Search code examples
pythonhtmlbeautifulsouphtml-parsing

How to find list of all HTML Tags which are active on a particular data


I want to parse HTML to convert it to some other format while keeping some of the styles (Bolds, lists, etc).

To better explain what I mean,

Consider the following code:

<html>
<body>

<h2>A Nested List</h2>
<p>List <b>can</b> be nested (lists inside lists):</p>

<ul>
  <li>Coffee</li>
  <li>Tea
    <ul>
      <li>Black tea</li>
      <li>Green tea</li>
    </ul>
  </li>
  <li>Milk</li>
</ul>

</body>
</html>

Now if I were to select the word "List" at the start of the paragraph, my output should be (html, body,p), since those are the tags active on the word "List".

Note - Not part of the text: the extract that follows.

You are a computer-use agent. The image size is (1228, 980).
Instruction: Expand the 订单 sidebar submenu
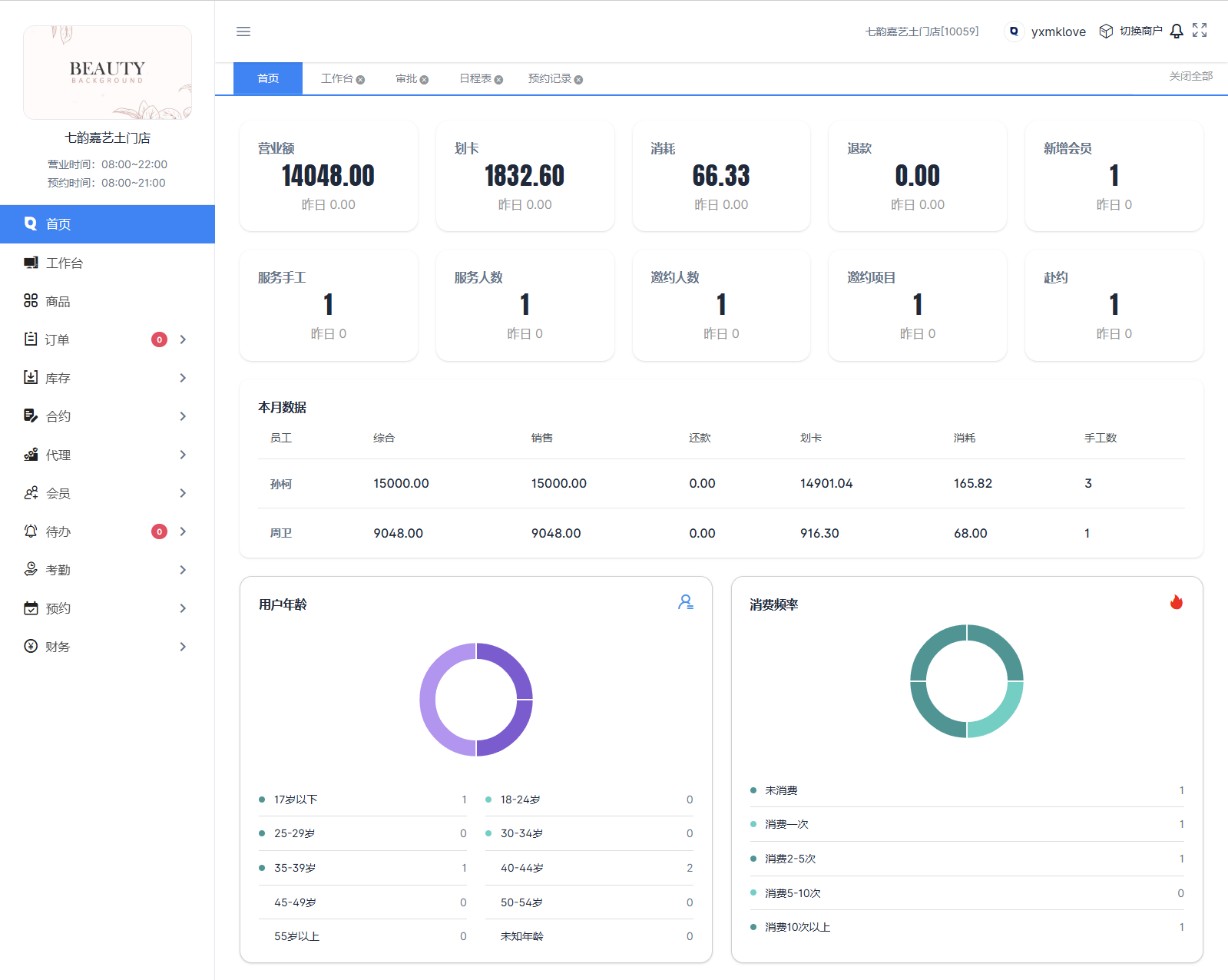(183, 339)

Another example, if I were to select the word "Black tea", my output should be (html,body,ul,li,ul,li), since it's part of the nested list.

I've seen chrome inspector do this but I'm not sure how I can do this in code by using Python.

Here is an Image of what the chrome inspector shows: Chrome Inspector

I've tried parsing through the HTML using Beautiful soup and while it is amazing for getting a data, I was unable to solve my problem using it.

Later I tried the html-parser for this same issue, trying to make a stack of all tags before a "data" and popping them out as I encounter corresponding end-tags, but I couldn't do it either.


Solution

  • As you said in your comment, it may or may not get you what you want, but it may be a start. So I would try it anyway and see what happens:

    from lxml import etree
    snippet = """[your html above]"""
    root = etree.fromstring(snippet)
    
    tree = etree.ElementTree(root)
    targets = ['List','nested','Black tea']
    for e in root.iter():
        for target in targets:
            if (e.text and  target in e.text) or (e.tail and target in e.tail):
                print(target,' :',tree.getpath(e))    
    

    Output is

    List  : /html/body/h2
    List  : /html/body/p
    nested  : /html/body/p/b
    Black tea  : /html/body/ul/li[2]/ul/li[1]
    

    As you can see, what this does is give you the xpath to selected text targets. A couple of things to note: first, "List" appears twice because it appears twice the text. Second: the "Black tea" xpath contains positional values (for example, the [2] in /li[2]) which indicate that the target string appears in the second li element of the snippet, etc. If you don't need that, you may need to strip that information from the output (or use another tool).